Continuity and consistency
While divorcing parents should always be conscientious about minimizing anxiety and insecurity in their children as they split, that’s particularly true if your child remembers their life before adoption. If they came from a chaotic or abusive home or went through multiple foster homes, for example, the idea of their parents splitting up can be particularly frightening and bring up past trauma.
It’s crucial to assure your child that you’ll both continue to be their parents (assuming that you’ll be co-parenting). It’s also wise to develop a parenting plan that will provide consistency of rules and expectations across both of your homes and allow them to continue to have a close relationship with both parents.

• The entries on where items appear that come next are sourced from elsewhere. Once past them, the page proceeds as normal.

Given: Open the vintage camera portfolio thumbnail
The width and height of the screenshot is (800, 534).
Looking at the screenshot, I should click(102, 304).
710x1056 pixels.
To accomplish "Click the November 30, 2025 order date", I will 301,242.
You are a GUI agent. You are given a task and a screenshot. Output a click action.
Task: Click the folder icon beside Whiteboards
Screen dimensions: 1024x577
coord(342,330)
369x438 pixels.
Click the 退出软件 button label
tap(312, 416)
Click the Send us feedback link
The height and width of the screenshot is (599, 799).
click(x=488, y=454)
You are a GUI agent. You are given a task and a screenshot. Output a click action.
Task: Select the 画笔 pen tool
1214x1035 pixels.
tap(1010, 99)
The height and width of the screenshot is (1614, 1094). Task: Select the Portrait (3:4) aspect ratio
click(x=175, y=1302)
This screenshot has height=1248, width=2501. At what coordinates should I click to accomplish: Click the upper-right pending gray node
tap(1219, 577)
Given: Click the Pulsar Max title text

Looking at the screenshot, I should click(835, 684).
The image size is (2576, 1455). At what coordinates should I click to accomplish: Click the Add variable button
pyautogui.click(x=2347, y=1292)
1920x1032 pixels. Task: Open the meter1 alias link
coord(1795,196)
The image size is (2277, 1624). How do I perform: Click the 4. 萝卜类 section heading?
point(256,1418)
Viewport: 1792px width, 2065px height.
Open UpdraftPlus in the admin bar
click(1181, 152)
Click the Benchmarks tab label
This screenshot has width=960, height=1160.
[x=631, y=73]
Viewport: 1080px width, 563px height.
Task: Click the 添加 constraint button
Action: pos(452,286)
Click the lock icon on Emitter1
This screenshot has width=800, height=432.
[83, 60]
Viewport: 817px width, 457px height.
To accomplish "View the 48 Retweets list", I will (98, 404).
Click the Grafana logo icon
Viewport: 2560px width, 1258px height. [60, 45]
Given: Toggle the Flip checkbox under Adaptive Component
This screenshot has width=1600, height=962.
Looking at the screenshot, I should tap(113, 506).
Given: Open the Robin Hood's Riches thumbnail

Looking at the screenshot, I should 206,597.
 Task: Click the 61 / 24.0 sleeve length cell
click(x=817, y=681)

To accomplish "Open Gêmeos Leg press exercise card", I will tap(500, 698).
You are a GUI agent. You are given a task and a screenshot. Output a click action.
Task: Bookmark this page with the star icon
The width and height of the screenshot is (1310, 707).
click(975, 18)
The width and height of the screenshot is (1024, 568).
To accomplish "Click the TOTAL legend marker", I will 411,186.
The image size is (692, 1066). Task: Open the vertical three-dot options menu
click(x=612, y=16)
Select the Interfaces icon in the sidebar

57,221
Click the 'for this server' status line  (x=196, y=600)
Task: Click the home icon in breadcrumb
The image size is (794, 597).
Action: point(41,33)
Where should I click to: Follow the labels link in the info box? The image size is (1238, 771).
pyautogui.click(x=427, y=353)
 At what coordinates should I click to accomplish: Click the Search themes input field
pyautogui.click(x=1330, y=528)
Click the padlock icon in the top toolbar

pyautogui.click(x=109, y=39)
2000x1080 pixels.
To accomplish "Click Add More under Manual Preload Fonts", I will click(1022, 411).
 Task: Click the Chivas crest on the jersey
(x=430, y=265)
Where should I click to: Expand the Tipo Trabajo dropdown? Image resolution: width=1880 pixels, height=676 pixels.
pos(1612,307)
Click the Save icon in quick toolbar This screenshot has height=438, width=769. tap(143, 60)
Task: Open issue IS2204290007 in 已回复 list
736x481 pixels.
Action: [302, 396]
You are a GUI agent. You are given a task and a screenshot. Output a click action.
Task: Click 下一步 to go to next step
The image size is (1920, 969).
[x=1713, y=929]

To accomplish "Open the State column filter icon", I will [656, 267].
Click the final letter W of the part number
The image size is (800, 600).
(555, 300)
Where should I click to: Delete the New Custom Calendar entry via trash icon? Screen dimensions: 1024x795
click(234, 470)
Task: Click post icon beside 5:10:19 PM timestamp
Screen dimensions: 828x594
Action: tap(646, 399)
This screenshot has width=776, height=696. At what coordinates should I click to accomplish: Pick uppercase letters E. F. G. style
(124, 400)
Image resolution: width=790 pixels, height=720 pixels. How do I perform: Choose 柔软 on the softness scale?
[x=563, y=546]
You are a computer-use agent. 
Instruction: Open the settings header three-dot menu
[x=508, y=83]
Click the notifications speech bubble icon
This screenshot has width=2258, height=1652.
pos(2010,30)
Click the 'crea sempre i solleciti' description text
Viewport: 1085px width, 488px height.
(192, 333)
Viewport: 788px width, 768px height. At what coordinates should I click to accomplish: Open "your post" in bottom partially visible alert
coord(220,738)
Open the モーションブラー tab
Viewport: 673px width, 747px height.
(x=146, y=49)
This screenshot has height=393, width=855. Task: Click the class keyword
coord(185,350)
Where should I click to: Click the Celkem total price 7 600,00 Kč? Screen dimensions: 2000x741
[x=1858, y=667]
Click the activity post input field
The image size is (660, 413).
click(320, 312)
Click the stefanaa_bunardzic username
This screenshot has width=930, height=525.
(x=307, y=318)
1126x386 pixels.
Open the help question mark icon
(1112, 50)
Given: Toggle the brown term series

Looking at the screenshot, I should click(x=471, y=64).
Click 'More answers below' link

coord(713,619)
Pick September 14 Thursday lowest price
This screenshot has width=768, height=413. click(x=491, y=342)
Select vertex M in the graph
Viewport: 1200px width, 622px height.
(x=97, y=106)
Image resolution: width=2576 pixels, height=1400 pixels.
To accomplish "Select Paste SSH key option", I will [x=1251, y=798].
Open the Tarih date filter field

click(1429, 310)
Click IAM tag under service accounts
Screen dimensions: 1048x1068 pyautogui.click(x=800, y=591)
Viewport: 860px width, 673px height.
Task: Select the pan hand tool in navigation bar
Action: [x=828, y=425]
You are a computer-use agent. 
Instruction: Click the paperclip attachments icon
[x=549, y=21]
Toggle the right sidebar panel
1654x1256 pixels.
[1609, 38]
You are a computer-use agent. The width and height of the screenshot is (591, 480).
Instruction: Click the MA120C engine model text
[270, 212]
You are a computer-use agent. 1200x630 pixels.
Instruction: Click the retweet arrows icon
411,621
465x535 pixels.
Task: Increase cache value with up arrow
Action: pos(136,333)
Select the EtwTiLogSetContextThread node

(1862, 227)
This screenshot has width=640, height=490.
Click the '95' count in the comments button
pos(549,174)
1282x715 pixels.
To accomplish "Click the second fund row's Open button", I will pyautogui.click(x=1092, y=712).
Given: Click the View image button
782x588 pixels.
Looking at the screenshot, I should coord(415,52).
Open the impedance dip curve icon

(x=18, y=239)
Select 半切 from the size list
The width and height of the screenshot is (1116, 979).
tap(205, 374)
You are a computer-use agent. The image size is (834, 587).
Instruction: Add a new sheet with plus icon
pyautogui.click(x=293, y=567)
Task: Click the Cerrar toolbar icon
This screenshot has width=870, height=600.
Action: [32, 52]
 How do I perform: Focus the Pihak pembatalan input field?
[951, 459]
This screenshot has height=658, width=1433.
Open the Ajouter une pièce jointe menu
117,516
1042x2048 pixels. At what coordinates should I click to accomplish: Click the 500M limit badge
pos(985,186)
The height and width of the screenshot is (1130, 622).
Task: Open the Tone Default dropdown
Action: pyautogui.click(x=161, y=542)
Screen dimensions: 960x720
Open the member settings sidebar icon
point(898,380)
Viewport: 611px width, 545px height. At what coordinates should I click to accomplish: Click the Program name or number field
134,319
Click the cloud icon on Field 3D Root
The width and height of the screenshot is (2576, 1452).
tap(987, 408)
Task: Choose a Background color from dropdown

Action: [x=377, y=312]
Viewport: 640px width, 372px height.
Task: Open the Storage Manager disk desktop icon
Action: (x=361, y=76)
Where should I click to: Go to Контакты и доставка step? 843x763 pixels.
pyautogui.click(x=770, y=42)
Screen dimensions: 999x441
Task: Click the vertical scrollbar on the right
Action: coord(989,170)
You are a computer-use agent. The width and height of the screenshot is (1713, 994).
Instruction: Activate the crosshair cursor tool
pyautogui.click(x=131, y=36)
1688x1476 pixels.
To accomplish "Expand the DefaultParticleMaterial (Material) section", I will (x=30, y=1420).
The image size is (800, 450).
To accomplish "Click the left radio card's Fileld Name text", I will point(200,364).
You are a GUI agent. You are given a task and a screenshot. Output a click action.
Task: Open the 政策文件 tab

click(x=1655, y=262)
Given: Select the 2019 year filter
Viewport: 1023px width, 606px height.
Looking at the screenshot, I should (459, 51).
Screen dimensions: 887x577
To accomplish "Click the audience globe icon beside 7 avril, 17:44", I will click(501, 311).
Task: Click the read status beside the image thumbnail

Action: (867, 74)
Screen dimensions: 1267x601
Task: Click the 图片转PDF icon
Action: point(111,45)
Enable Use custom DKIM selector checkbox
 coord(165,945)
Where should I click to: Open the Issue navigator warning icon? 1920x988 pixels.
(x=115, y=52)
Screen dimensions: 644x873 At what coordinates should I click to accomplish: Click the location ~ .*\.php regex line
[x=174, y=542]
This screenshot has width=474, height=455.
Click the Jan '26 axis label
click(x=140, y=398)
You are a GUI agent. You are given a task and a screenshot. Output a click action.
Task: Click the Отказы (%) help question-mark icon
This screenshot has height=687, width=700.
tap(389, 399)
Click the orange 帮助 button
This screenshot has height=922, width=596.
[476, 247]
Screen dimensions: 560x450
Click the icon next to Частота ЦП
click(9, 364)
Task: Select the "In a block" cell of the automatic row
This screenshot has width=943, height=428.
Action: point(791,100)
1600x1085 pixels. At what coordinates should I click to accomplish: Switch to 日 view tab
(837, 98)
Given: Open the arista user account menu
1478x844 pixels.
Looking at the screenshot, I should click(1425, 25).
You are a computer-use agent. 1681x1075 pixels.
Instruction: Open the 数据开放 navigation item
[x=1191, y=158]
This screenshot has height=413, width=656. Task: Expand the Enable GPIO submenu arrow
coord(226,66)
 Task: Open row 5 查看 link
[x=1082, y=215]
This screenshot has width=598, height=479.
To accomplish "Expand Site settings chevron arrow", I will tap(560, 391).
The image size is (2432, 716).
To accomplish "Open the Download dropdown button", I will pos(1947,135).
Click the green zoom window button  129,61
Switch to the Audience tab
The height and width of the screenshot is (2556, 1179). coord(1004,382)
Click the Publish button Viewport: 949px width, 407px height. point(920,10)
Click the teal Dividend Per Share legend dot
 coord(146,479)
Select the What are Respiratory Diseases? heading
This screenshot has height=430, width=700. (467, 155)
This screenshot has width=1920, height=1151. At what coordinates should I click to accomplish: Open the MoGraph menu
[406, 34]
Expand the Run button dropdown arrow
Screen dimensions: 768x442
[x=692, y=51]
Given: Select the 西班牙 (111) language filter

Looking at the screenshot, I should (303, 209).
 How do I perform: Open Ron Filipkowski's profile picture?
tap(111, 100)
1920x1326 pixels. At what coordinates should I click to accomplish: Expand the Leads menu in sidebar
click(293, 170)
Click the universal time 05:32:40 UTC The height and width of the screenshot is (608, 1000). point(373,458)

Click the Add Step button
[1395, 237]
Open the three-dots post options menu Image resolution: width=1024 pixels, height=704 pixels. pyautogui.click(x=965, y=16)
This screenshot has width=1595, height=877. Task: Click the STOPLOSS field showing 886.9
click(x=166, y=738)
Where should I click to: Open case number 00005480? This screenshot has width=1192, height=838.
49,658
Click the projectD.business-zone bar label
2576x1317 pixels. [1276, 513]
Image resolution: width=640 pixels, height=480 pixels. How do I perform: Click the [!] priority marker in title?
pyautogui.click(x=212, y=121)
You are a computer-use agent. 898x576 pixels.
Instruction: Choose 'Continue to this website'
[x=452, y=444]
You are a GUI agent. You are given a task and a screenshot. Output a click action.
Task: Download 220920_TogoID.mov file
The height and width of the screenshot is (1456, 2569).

If your child has maintained a relationship with their birth mother or other biological relatives, it’s typically best to allow that to continue as uninterrupted as possible. Having that continuity and added support can help your child.
Other people can be helpful – or hurtful
Just be sure that no one is telling your child anything that could make them doubt your continued commitment to them. This can particularly be a problem if you adopted your spouse’s child. Kids often think their relationship with their adoptive parent will end if the parents’ marriage ends. If one child is adopted and others aren’t, the adopted child can sometimes be made to feel “less than” by siblings. Don’t put it past adults to unintentionally ask ignorant and hurtful questions of your child.
Each situation is highly unique. Therapy for your child, and possibly for the family, may help if your child is showing signs of emotional distress or acting out. One way divorcing parents with an adopted child can make things easier for them is to do their best to negotiate their agreements on their own, with legal guidance, rather than battling out every issue in court.